__EXERCISE OBJECTIVE__: Rewrite as a numbered list every line from the one containing "The image size" through the end of the rows, omitting any blank lines.

[Stored data entries]
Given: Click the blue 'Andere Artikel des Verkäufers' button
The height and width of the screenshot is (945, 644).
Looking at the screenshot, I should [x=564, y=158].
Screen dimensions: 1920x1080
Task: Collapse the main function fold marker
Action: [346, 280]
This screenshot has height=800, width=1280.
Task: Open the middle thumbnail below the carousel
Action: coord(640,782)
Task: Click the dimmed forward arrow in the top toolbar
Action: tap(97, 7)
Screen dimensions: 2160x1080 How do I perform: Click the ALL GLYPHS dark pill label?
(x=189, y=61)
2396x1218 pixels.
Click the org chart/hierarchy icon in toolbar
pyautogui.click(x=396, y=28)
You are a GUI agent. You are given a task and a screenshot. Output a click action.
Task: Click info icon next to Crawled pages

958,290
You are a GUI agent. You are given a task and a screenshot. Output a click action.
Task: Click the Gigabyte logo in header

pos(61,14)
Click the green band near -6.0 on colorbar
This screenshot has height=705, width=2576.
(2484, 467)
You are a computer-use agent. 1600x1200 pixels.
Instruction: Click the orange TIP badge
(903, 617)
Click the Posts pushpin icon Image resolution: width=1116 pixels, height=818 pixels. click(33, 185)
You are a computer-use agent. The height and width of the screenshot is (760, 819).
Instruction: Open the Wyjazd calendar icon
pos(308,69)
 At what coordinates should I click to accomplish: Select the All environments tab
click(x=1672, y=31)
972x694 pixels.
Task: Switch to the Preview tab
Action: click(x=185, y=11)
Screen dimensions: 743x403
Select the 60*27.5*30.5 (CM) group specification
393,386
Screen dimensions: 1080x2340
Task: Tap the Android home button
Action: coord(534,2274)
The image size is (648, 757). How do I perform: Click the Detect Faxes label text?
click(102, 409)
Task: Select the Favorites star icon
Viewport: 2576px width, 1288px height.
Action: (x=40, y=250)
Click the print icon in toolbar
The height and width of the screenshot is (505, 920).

__RESULT OF THE EXERCISE__:
1. The image size is (648, 757). How do I perform: Click the Detect Faxes label text?
2. click(102, 409)
3. Task: Select the Favorites star icon
4. Viewport: 2576px width, 1288px height.
5. Action: (x=40, y=250)
6. Click the print icon in toolbar
7. The height and width of the screenshot is (505, 920).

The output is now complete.